Dolphin is now available in EveryScribe's Private Transcriber. At just 238 MB, it covers more linguistic ground than almost any ASR model of its size — 40 Eastern languages spanning East Asia, South Asia, Southeast Asia, and the Middle East, plus 22 Chinese dialects that most speech recognition systems simply ignore.
What Is Dolphin?
Dolphin is a compact CTC-Attention ASR model built for multilingual coverage of Asian and Middle Eastern languages. It was developed with a specific goal: close the accuracy gap that has historically existed between Western and Eastern language ASR — the gap where Whisper and similar English-first models consistently underperform.

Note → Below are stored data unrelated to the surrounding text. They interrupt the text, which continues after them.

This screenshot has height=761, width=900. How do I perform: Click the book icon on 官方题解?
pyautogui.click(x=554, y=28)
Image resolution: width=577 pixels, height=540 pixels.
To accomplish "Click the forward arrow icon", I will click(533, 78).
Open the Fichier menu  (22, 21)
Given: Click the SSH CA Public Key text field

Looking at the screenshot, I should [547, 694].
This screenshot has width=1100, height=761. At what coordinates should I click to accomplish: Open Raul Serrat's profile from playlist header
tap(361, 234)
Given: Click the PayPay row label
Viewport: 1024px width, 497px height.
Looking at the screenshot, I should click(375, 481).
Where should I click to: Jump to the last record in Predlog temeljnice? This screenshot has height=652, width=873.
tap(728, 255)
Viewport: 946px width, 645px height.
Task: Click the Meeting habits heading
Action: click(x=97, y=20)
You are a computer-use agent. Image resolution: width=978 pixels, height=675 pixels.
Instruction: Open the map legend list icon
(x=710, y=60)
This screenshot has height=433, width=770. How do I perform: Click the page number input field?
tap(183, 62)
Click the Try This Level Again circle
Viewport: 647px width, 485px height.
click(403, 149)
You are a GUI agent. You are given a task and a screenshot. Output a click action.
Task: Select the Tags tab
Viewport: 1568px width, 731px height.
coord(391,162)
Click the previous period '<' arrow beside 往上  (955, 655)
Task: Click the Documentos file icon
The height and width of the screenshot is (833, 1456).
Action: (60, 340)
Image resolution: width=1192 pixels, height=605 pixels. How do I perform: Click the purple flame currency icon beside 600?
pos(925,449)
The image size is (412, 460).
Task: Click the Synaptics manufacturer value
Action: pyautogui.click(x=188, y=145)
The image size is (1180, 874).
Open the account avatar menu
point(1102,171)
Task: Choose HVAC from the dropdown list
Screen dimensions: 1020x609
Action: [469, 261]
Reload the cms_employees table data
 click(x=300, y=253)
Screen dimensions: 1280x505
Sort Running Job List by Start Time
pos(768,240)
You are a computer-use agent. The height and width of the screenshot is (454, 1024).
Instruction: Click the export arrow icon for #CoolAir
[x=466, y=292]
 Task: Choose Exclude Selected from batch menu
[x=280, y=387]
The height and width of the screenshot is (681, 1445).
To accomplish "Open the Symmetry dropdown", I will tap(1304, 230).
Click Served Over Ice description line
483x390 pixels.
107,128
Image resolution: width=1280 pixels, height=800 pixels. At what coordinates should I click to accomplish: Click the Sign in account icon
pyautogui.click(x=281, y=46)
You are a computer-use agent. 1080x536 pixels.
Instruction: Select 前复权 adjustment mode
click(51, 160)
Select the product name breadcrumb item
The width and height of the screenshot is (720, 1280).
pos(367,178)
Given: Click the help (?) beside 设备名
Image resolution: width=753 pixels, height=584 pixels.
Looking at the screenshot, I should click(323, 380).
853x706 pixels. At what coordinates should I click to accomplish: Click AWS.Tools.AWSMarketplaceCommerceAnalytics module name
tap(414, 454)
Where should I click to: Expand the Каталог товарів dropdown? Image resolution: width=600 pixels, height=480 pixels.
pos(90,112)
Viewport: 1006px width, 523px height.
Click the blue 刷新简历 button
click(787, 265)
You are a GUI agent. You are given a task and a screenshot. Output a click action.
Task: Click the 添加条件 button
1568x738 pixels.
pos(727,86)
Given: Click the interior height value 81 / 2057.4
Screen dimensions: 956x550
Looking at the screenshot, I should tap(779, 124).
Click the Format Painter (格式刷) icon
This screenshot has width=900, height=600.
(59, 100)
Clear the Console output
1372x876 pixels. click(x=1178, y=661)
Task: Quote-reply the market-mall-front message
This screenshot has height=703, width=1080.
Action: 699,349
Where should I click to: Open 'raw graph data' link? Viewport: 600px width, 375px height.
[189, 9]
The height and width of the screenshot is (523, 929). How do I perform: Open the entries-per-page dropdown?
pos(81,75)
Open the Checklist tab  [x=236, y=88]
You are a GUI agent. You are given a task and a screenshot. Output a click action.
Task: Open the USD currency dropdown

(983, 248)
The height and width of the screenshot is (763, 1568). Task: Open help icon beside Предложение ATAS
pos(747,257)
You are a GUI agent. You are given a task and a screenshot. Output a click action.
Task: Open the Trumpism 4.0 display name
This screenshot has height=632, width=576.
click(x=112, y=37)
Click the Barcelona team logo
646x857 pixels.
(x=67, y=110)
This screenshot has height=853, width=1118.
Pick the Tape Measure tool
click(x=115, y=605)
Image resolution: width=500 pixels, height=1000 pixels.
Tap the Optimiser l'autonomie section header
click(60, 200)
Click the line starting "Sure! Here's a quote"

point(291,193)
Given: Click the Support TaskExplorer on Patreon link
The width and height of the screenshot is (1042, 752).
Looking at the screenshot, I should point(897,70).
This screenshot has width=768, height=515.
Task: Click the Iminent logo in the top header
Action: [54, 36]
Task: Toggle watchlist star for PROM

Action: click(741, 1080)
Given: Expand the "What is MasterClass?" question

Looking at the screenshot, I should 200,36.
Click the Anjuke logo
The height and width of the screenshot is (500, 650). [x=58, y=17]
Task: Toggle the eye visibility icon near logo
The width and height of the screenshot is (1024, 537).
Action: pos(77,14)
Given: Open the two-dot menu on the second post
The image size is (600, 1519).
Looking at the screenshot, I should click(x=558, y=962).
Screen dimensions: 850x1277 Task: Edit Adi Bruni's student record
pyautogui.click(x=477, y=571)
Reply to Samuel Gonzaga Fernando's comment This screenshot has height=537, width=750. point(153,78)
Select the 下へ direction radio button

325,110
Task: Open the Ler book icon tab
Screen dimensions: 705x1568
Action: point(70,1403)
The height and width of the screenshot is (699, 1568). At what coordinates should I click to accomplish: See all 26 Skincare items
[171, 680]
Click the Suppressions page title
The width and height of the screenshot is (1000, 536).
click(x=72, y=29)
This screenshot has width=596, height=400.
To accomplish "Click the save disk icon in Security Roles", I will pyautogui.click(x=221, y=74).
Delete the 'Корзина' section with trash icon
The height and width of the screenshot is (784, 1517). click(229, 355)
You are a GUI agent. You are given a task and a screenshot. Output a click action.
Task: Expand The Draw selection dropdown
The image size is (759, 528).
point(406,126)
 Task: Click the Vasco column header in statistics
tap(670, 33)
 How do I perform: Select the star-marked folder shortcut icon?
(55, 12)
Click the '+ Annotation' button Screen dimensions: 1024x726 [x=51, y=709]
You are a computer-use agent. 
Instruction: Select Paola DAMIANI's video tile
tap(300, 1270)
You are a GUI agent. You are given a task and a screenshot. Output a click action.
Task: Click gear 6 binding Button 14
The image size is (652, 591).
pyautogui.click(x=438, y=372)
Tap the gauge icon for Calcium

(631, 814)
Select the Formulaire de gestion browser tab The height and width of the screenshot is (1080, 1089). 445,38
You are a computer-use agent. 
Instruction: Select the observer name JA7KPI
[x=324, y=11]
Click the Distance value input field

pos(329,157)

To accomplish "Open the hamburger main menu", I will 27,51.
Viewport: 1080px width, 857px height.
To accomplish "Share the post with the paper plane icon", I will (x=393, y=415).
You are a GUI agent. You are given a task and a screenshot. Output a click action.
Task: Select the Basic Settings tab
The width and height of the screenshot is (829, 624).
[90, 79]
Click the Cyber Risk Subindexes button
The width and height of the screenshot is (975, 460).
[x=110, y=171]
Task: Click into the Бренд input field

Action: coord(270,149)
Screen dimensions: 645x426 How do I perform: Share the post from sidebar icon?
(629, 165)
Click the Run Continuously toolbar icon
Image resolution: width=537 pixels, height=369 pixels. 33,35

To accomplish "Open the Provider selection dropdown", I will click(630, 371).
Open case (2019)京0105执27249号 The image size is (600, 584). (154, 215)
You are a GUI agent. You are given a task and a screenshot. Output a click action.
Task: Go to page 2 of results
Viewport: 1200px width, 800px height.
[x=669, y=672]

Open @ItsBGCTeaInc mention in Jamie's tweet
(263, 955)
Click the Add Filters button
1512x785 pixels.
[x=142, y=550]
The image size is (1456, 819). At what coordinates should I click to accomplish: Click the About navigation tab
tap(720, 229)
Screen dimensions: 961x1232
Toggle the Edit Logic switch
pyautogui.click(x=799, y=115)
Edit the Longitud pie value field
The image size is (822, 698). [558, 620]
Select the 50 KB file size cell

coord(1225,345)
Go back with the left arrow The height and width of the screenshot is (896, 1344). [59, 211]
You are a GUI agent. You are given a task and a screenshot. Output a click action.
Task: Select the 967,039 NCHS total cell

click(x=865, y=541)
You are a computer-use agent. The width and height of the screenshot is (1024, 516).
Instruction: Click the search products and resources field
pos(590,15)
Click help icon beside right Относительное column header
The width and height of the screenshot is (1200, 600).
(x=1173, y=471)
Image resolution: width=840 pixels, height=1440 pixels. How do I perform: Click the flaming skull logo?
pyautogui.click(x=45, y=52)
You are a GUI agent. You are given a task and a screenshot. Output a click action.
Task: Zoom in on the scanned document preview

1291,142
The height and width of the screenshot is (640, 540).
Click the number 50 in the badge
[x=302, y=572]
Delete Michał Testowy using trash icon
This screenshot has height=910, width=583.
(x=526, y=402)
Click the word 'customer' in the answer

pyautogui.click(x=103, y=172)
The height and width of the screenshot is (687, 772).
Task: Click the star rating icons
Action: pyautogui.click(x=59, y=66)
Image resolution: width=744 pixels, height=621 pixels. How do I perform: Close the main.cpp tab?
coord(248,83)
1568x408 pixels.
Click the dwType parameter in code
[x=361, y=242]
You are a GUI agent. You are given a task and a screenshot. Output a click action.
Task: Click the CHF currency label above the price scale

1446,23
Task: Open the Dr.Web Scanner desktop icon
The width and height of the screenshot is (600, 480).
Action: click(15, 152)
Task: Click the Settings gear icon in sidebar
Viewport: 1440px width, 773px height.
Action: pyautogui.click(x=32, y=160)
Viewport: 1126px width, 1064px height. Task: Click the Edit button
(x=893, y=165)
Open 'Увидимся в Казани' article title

The model uses an E-Branchformer encoder (a more efficient variant of the popular Conformer architecture) combined with a Transformer decoder. Its CTC branch is what we use on EveryScribe, enabling fast, offline inference without requiring an autoregressive decoder pass for every token.
40 Languages, 22 Chinese Dialects
Dolphin's language coverage is exceptional for its size:
East Asia: Mandarin, Cantonese, Japanese, Korean, and more
South Asia: Hindi, Bengali, Tamil, Telugu, Urdu, Gujarati, Marathi, and others
Southeast Asia: Vietnamese, Thai, Indonesian, Malay, Tagalog, Burmese, Khmer, and more
Middle East: Arabic, Persian (Farsi), Turkish, and Hebrew
Beyond standard languages, Dolphin supports 22 Chinese dialects including Shanghainese, Hokkien, Teochew, Hakka, Cantonese variants, and regional accents across mainland China and Taiwan. This is rare. Most ASR models treat "Chinese" as a monolith. Dolphin doesn't.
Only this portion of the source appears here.